**What you are asked to do:**
Please repeat the data exactly, leaving nothing out.

**Data for analysis:**

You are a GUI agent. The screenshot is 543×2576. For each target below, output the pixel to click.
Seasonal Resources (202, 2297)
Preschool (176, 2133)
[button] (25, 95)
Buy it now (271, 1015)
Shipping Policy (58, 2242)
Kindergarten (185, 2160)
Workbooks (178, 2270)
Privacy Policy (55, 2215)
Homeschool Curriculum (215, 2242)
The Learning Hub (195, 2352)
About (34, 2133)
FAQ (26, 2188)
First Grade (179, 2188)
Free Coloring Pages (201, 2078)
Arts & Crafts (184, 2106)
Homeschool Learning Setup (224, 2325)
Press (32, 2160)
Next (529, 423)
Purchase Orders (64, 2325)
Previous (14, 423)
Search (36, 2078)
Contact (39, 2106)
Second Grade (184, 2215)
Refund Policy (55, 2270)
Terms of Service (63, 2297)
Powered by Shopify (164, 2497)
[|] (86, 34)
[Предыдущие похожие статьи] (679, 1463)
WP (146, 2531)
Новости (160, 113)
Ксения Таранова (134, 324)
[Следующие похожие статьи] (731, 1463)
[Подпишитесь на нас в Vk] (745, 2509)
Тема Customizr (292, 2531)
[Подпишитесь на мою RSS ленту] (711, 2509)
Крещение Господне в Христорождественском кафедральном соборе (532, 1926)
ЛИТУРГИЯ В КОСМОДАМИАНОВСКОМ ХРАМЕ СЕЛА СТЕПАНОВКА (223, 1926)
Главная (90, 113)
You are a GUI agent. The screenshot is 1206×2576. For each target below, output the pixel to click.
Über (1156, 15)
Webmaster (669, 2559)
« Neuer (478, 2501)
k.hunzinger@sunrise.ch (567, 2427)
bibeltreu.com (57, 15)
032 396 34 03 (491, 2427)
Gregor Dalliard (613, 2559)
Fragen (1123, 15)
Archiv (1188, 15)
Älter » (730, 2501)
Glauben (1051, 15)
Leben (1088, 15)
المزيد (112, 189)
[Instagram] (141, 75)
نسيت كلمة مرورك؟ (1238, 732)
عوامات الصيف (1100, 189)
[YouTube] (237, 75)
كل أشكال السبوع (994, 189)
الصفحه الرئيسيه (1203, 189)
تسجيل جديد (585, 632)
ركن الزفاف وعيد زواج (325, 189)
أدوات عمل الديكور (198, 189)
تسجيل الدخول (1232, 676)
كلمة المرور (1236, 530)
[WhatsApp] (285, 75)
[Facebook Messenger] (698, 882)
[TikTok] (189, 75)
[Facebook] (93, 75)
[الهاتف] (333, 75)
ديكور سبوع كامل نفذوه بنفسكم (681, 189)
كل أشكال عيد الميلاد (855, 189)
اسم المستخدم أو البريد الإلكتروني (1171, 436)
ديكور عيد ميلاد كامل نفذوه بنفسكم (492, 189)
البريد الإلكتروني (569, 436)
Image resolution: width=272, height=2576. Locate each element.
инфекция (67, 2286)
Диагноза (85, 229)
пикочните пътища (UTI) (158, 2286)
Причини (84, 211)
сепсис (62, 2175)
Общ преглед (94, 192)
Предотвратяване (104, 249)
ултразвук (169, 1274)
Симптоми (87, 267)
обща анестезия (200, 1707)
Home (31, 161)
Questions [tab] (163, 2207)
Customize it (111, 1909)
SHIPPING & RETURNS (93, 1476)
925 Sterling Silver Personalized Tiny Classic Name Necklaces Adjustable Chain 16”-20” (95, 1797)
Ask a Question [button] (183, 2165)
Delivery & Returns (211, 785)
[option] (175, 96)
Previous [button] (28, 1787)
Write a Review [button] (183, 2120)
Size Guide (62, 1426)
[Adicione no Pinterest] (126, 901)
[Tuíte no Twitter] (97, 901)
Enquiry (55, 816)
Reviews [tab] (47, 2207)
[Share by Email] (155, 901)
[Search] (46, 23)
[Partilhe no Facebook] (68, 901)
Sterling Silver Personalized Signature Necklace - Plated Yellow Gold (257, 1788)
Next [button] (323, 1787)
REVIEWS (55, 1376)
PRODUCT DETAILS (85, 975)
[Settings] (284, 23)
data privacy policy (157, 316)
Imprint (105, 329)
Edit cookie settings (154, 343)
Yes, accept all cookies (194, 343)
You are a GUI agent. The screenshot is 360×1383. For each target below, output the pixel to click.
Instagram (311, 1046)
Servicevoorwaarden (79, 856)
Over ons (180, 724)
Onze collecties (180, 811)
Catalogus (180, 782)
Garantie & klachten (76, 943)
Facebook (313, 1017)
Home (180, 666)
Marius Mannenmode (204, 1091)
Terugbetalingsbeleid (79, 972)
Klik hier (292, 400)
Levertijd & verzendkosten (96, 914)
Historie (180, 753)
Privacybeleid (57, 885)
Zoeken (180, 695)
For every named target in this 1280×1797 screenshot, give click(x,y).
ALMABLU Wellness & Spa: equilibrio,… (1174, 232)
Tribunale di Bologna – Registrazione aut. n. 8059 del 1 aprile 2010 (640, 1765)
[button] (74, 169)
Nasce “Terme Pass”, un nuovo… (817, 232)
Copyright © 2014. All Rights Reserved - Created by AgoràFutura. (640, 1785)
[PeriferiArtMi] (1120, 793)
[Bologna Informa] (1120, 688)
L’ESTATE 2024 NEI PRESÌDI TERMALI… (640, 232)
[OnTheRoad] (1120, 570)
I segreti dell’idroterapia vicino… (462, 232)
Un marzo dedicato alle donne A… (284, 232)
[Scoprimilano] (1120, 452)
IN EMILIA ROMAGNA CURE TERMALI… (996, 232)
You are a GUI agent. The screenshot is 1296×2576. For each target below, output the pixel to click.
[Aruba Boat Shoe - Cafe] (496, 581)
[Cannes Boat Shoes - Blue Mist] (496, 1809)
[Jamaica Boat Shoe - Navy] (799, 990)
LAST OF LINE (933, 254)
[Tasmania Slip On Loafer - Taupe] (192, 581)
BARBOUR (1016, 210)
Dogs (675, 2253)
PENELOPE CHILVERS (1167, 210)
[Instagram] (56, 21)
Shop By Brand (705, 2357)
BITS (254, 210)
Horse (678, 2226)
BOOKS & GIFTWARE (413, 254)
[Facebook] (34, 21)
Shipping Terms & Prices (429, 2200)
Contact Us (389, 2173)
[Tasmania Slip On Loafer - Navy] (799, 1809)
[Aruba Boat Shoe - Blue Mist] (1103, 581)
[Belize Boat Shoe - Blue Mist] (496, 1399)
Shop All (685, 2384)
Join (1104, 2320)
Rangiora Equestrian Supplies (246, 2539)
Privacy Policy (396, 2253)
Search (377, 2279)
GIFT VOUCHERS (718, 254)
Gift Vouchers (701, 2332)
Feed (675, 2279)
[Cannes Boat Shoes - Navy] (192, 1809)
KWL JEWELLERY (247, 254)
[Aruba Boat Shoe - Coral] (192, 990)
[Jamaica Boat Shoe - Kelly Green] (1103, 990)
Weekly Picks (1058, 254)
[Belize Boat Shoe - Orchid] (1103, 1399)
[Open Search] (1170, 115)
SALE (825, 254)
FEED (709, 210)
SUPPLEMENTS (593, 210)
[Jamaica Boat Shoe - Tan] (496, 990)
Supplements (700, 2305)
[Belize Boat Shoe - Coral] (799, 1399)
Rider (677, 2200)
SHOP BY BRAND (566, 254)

**Task solution:**
You are a GUI agent. The screenshot is 543×2576. For each target below, output the pixel to click.
Seasonal Resources (202, 2297)
Preschool (176, 2133)
[button] (25, 95)
Buy it now (271, 1015)
Shipping Policy (58, 2242)
Kindergarten (185, 2160)
Workbooks (178, 2270)
Privacy Policy (55, 2215)
Homeschool Curriculum (215, 2242)
The Learning Hub (195, 2352)
About (34, 2133)
FAQ (26, 2188)
First Grade (179, 2188)
Free Coloring Pages (201, 2078)
Arts & Crafts (184, 2106)
Homeschool Learning Setup (224, 2325)
Press (32, 2160)
Next (529, 423)
Purchase Orders (64, 2325)
Previous (14, 423)
Search (36, 2078)
Contact (39, 2106)
Second Grade (184, 2215)
Refund Policy (55, 2270)
Terms of Service (63, 2297)
Powered by Shopify (164, 2497)
[|] (86, 34)
[Предыдущие похожие статьи] (679, 1463)
WP (146, 2531)
Новости (160, 113)
Ксения Таранова (134, 324)
[Следующие похожие статьи] (731, 1463)
[Подпишитесь на нас в Vk] (745, 2509)
Тема Customizr (292, 2531)
[Подпишитесь на мою RSS ленту] (711, 2509)
Крещение Господне в Христорождественском кафедральном соборе (532, 1926)
ЛИТУРГИЯ В КОСМОДАМИАНОВСКОМ ХРАМЕ СЕЛА СТЕПАНОВКА (223, 1926)
Главная (90, 113)
You are a GUI agent. The screenshot is 1206×2576. For each target below, output the pixel to click.
Über (1156, 15)
Webmaster (669, 2559)
« Neuer (478, 2501)
k.hunzinger@sunrise.ch (567, 2427)
bibeltreu.com (57, 15)
032 396 34 03 (491, 2427)
Gregor Dalliard (613, 2559)
Fragen (1123, 15)
Archiv (1188, 15)
Älter » (730, 2501)
Glauben (1051, 15)
Leben (1088, 15)
المزيد (112, 189)
[Instagram] (141, 75)
نسيت كلمة مرورك؟ (1238, 732)
عوامات الصيف (1100, 189)
[YouTube] (237, 75)
كل أشكال السبوع (994, 189)
الصفحه الرئيسيه (1203, 189)
تسجيل جديد (585, 632)
ركن الزفاف وعيد زواج (325, 189)
أدوات عمل الديكور (198, 189)
تسجيل الدخول (1232, 676)
كلمة المرور (1236, 530)
[WhatsApp] (285, 75)
[Facebook Messenger] (698, 882)
[TikTok] (189, 75)
[Facebook] (93, 75)
[الهاتف] (333, 75)
ديكور سبوع كامل نفذوه بنفسكم (681, 189)
كل أشكال عيد الميلاد (855, 189)
اسم المستخدم أو البريد الإلكتروني (1171, 436)
ديكور عيد ميلاد كامل نفذوه بنفسكم (492, 189)
البريد الإلكتروني (569, 436)
Image resolution: width=272, height=2576. Locate each element.
инфекция (67, 2286)
Диагноза (85, 229)
пикочните пътища (UTI) (158, 2286)
Причини (84, 211)
сепсис (62, 2175)
Общ преглед (94, 192)
Предотвратяване (104, 249)
ултразвук (169, 1274)
Симптоми (87, 267)
обща анестезия (200, 1707)
Home (31, 161)
Questions [tab] (163, 2207)
Customize it (111, 1909)
SHIPPING & RETURNS (93, 1476)
925 Sterling Silver Personalized Tiny Classic Name Necklaces Adjustable Chain 16”-20” (95, 1797)
Ask a Question [button] (183, 2165)
Delivery & Returns (211, 785)
[option] (175, 96)
Previous [button] (28, 1787)
Write a Review [button] (183, 2120)
Size Guide (62, 1426)
[Adicione no Pinterest] (126, 901)
[Tuíte no Twitter] (97, 901)
Enquiry (55, 816)
Reviews [tab] (47, 2207)
[Share by Email] (155, 901)
[Search] (46, 23)
[Partilhe no Facebook] (68, 901)
Sterling Silver Personalized Signature Necklace - Plated Yellow Gold (257, 1788)
Next [button] (323, 1787)
REVIEWS (55, 1376)
PRODUCT DETAILS (85, 975)
[Settings] (284, 23)
data privacy policy (157, 316)
Imprint (105, 329)
Edit cookie settings (154, 343)
Yes, accept all cookies (194, 343)
You are a GUI agent. The screenshot is 360×1383. For each target below, output the pixel to click.
Instagram (311, 1046)
Servicevoorwaarden (79, 856)
Over ons (180, 724)
Onze collecties (180, 811)
Catalogus (180, 782)
Garantie & klachten (76, 943)
Facebook (313, 1017)
Home (180, 666)
Marius Mannenmode (204, 1091)
Terugbetalingsbeleid (79, 972)
Klik hier (292, 400)
Levertijd & verzendkosten (96, 914)
Historie (180, 753)
Privacybeleid (57, 885)
Zoeken (180, 695)
For every named target in this 1280×1797 screenshot, give click(x,y).
ALMABLU Wellness & Spa: equilibrio,… (1174, 232)
Tribunale di Bologna – Registrazione aut. n. 8059 del 1 aprile 2010 (640, 1765)
[button] (74, 169)
Nasce “Terme Pass”, un nuovo… (817, 232)
Copyright © 2014. All Rights Reserved - Created by AgoràFutura. (640, 1785)
[PeriferiArtMi] (1120, 793)
[Bologna Informa] (1120, 688)
L’ESTATE 2024 NEI PRESÌDI TERMALI… (640, 232)
[OnTheRoad] (1120, 570)
I segreti dell’idroterapia vicino… (462, 232)
Un marzo dedicato alle donne A… (284, 232)
[Scoprimilano] (1120, 452)
IN EMILIA ROMAGNA CURE TERMALI… (996, 232)
You are a GUI agent. The screenshot is 1296×2576. For each target below, output the pixel to click.
[Aruba Boat Shoe - Cafe] (496, 581)
[Cannes Boat Shoes - Blue Mist] (496, 1809)
[Jamaica Boat Shoe - Navy] (799, 990)
LAST OF LINE (933, 254)
[Tasmania Slip On Loafer - Taupe] (192, 581)
BARBOUR (1016, 210)
Dogs (675, 2253)
PENELOPE CHILVERS (1167, 210)
[Instagram] (56, 21)
Shop By Brand (705, 2357)
BITS (254, 210)
Horse (678, 2226)
BOOKS & GIFTWARE (413, 254)
[Facebook] (34, 21)
Shipping Terms & Prices (429, 2200)
Contact Us (389, 2173)
[Tasmania Slip On Loafer - Navy] (799, 1809)
[Aruba Boat Shoe - Blue Mist] (1103, 581)
[Belize Boat Shoe - Blue Mist] (496, 1399)
Shop All (685, 2384)
Join (1104, 2320)
Rangiora Equestrian Supplies (246, 2539)
Privacy Policy (396, 2253)
Search (377, 2279)
GIFT VOUCHERS (718, 254)
Gift Vouchers (701, 2332)
Feed (675, 2279)
[Cannes Boat Shoes - Navy] (192, 1809)
KWL JEWELLERY (247, 254)
[Aruba Boat Shoe - Coral] (192, 990)
[Jamaica Boat Shoe - Kelly Green] (1103, 990)
Weekly Picks (1058, 254)
[Belize Boat Shoe - Orchid] (1103, 1399)
[Open Search] (1170, 115)
SALE (825, 254)
FEED (709, 210)
SUPPLEMENTS (593, 210)
[Jamaica Boat Shoe - Tan] (496, 990)
Supplements (700, 2305)
[Belize Boat Shoe - Coral] (799, 1399)
Rider (677, 2200)
SHOP BY BRAND (566, 254)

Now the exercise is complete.